/CardinalDicts.jl

Fast fixed-size dicts wth eraseable entries for keys that are or that map to sequential indicies.

Primary LanguageJuliaMIT LicenseMIT

CardinalDicts.jl

Fast fixed-size dicts wth eraseable keyed values where keys are sequential indicies.


Copyright © 2018 by Jeffrey Sarnoff.    This work is made available under The MIT License.


Purpose

  • This package provides the user with dictionaries where the keys are indicies 1:n, and the values are of a given type.
  • While the total number of entries is set at construction, it is not necessary to give all keys associated values.
  • Values may be entered, altered or cleared at any time using their indices.
  • Clearing a value may be interpreted as setting it to unavailable, unknown, or unused.
  • For immutably typed values, set/get/reset/clear times are very fast.

Overview

This small package that couples a BitVector with a preallocated Vector{T} for some T to allow faster get/set for sequentially available information (or naturally 1:n keyed values), where any values may change or may be/become unavailable. The semantics for inaccessible [absent] values is up to you. The little benchmarking I have done is encouraging.

Design

CardinalDict

Each CardinalDict pairs a [multi]word indexed bitset that encodes the presence or absence of a value given an index (key) with preallocated, contiguous memory for holding values directly (if of an immutable type) or references to values of some shared type. Values are retrieved if and only if they have been established. Values are resettable with values of the same type.

CardinalPairDict

Each CardinalPairDict pairs a [multi]word indexed bitset that encodes the presence or absence of a value given an indexing pair (xkey, ykey_key) ith preallocated, contiguous memory for holding values directly (if of an immutable type) or references to values of some shared type. Values are retrieved if and only if they have been established. Values are resettable with values of the same type.
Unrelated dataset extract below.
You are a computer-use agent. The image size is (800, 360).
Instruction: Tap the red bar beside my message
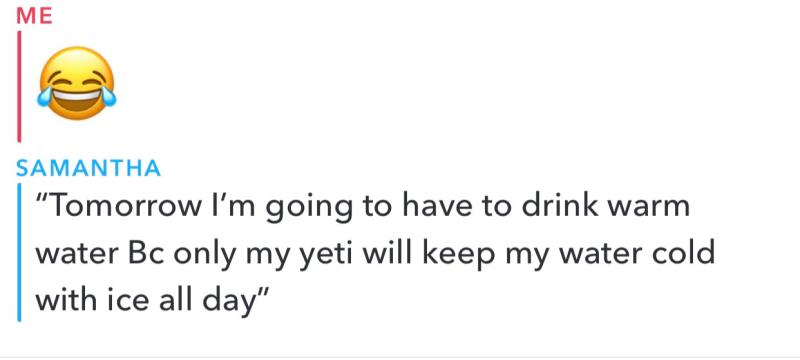click(19, 86)
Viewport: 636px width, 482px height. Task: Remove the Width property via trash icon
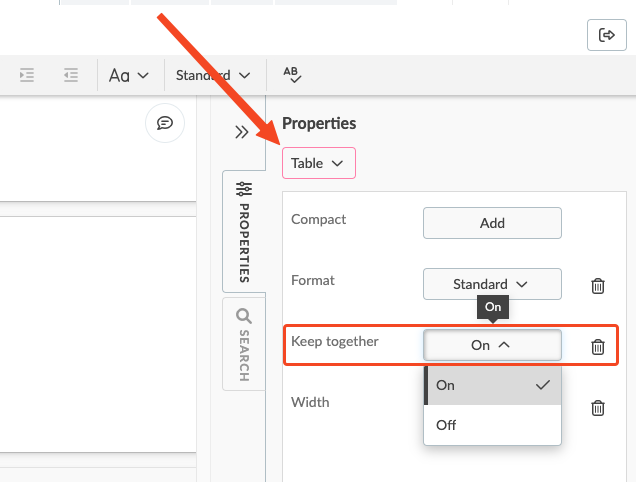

When using large CardinalPairDicts where the maximum index in one dimension is considerably larger than the maximum index in the se other dimension, it is more memory conservative and more performant in use to construct the ComardinalPairDict with the larger of the two indicies [(x, y), (row, col)] given first:

smaller_max_index, larger_max_index = minmax(one_max_index, the_other_max_index)
value_type = String
prefer_this_pairdict = CardinalPairDict{value_type}(larger_max_index, smaller_max_index)

Organizing it the other way, with the smaller maximum index given first, entails ~(larger_max - smaller_max) additional storage cells and distributes "adjacent" pairs less densly. It is worthwhile tbenchmarking both organizations if the difference is large.

Offers

exports

CardinalDict, keymax(dict::CardinalDict), clearindex!(dict:CardinalDict, key::Integer), isfull(dict:CardinalDict)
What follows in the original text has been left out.